Foreword
Fergus Fleming
By 1890 governments in Europe and America were sick of the North Pole. They had been trying to reach it for so long; the race had cost so much in terms of money and lives; and, frankly, what was the point of it? Wild fantasies abounded as to what lay there — a continent, a sea, a hole leading to the centre of the globe — but if it was nothing save a sheet of empty ice, as an increasing number suspected was the case, then further expeditions were futile; science could be served equally profitably and far more safely by the ring of Arctic observatories that had been set up in the International Polar Year of 1882. Anyway, the question was hypothetical because the North Pole was unattainable. Certain individuals thought otherwise. Between 1894 and 1914 they launched repeated expeditions to the Arctic and Antarctic, raising funds where they could find them and utilising every new piece of technology as it became available. Their exploits, which climaxed with the conquest of the North Pole by Robert Peary in 1909 (so he said) and that of the South Pole by Roald Amundsen in 1911, were a triumph of private enterprise over public intervention.
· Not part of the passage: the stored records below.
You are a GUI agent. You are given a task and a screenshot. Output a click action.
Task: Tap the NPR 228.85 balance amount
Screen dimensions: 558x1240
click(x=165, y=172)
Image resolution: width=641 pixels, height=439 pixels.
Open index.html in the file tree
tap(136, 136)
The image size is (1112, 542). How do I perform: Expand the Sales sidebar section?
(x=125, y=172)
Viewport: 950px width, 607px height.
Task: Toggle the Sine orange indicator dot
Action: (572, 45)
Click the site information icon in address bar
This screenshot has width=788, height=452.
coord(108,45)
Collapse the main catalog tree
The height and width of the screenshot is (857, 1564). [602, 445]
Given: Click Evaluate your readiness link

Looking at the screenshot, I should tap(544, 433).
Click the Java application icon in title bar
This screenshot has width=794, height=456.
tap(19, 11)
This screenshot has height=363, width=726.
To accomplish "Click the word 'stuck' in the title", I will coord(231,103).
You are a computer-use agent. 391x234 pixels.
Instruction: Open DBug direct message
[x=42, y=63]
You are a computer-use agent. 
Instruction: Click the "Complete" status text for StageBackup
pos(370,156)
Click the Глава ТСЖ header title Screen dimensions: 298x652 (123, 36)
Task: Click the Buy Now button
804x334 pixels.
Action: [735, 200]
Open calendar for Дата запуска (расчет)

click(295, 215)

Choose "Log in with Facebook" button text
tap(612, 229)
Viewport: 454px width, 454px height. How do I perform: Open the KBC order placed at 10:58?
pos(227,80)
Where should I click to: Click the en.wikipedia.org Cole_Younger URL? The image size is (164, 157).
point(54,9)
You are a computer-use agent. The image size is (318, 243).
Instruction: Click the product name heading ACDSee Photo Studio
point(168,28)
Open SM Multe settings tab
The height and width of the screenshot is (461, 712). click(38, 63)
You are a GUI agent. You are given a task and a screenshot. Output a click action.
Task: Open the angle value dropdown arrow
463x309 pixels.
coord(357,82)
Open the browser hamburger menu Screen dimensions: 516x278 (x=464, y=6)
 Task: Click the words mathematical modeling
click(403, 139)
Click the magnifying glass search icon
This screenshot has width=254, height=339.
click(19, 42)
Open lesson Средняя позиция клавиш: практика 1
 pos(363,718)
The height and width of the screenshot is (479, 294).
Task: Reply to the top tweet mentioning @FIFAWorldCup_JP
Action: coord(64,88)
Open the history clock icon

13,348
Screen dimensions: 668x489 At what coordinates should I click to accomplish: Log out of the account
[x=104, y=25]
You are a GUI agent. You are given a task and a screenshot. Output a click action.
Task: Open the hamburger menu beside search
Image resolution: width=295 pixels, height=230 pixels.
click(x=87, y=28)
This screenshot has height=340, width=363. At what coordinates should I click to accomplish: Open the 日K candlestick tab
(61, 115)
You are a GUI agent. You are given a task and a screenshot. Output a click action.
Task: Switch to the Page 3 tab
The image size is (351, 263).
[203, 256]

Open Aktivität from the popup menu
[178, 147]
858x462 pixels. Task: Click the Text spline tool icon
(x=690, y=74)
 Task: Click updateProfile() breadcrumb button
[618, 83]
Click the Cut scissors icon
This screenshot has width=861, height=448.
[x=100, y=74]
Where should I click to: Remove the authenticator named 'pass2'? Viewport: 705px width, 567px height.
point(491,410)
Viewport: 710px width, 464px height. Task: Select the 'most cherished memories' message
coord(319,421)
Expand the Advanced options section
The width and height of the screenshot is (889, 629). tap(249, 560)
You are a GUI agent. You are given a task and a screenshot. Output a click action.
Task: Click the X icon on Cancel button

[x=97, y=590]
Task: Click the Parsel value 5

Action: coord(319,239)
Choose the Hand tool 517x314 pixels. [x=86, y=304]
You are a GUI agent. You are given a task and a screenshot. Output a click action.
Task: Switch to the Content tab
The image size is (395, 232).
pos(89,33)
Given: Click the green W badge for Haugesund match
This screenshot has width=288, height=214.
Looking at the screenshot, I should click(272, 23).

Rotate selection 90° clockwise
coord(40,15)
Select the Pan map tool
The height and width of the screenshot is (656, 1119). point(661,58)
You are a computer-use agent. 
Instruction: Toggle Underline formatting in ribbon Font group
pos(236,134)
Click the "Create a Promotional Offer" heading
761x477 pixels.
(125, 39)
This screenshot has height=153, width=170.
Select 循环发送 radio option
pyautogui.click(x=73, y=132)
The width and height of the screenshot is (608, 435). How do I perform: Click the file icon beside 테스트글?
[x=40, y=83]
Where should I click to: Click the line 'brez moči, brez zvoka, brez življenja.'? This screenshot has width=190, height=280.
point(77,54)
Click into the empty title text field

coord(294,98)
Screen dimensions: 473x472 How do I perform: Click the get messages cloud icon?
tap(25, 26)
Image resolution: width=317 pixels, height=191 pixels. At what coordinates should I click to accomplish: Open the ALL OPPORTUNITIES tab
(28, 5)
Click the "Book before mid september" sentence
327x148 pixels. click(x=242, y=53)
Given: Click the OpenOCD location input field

But they were also a triumph of sensationalism over sense — all too often the desire for fame resulted in death and disaster. It was a peculiarly driven era, marked by examples of courage and incompetence, failure and success, fierce individualism and hamfisted planning, wild dreams and sober assessments. Historians have dubbed it the Age of Heroes; and they credit Fridtjof Nansen as its inaugurator.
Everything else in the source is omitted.